* _Supplied material_:
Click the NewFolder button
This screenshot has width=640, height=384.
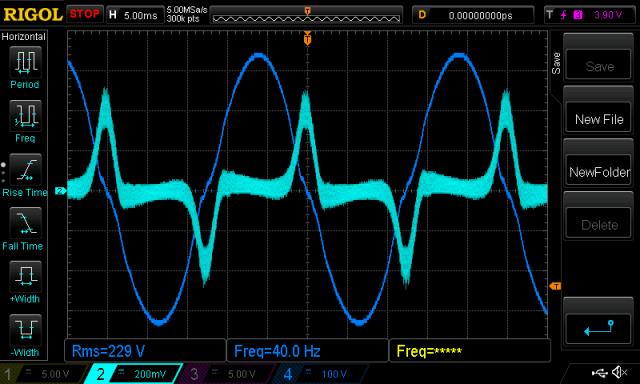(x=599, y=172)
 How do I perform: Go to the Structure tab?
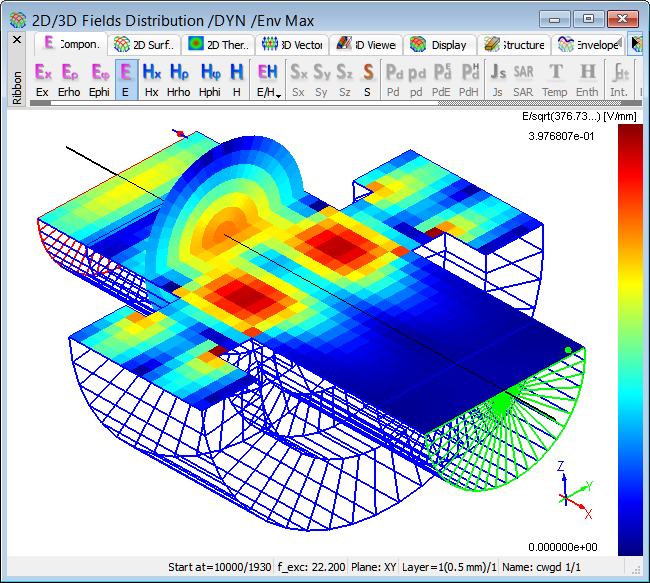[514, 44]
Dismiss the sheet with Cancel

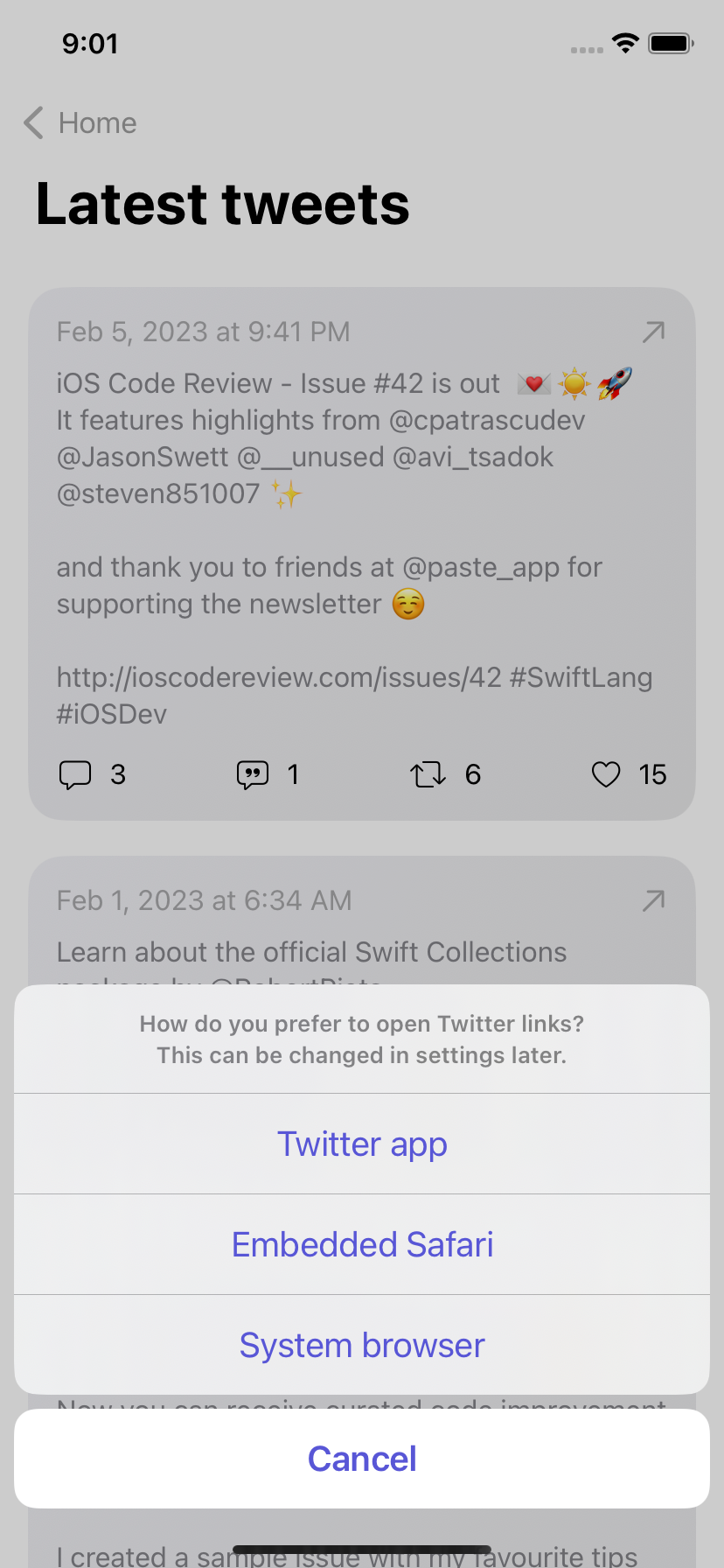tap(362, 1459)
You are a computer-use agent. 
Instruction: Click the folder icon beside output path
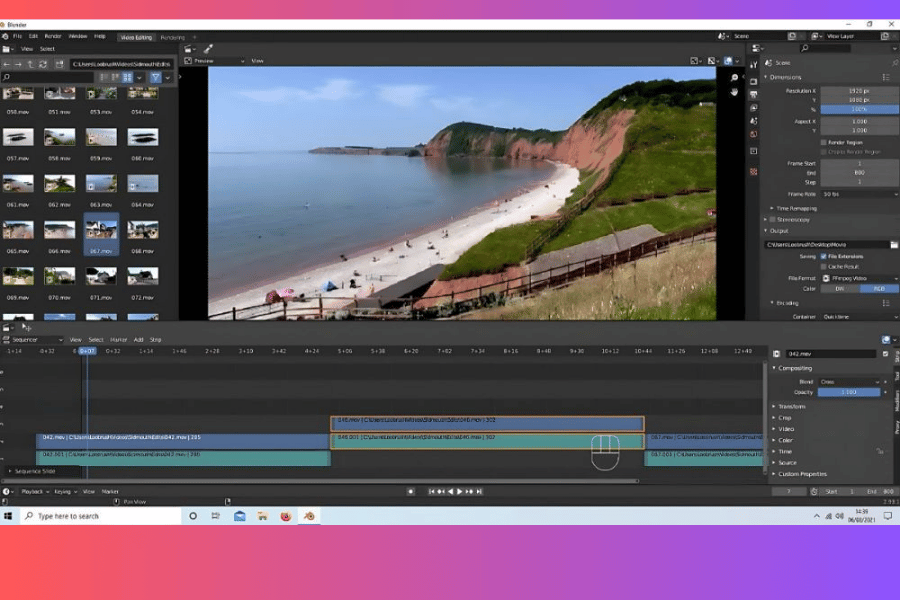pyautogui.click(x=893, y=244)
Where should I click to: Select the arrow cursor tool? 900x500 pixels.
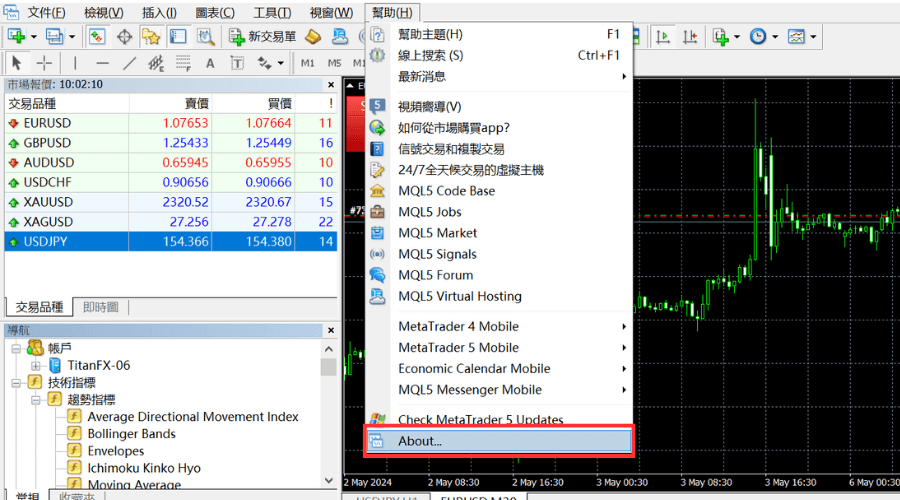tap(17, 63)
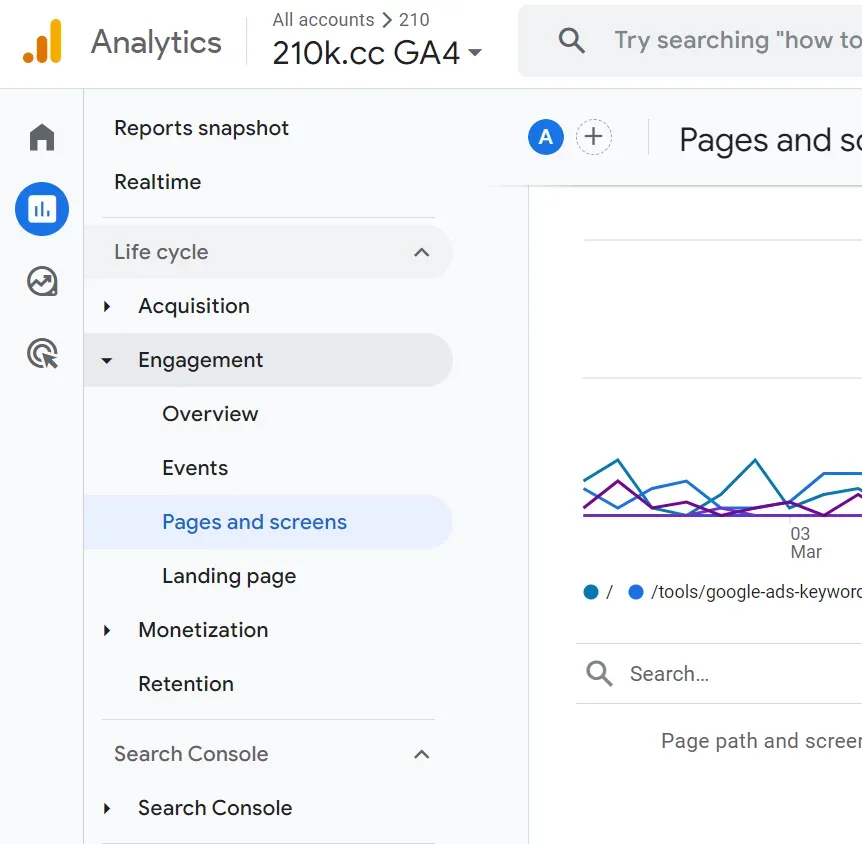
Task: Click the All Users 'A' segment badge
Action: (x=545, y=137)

* _Work to be completed_: Copy out the text of every entry above word for word, leaving out the pictures.

* _Answer to the task_:
Click the NewFolder button
This screenshot has width=640, height=384.
(x=599, y=172)
 How do I perform: Go to the Structure tab?
[514, 44]
Dismiss the sheet with Cancel

tap(362, 1459)
You are a computer-use agent. 
Instruction: Click the folder icon beside output path
pyautogui.click(x=893, y=244)
Where should I click to: Select the arrow cursor tool? 900x500 pixels.
tap(17, 63)
Task: Click the All Users 'A' segment badge
Action: (x=545, y=137)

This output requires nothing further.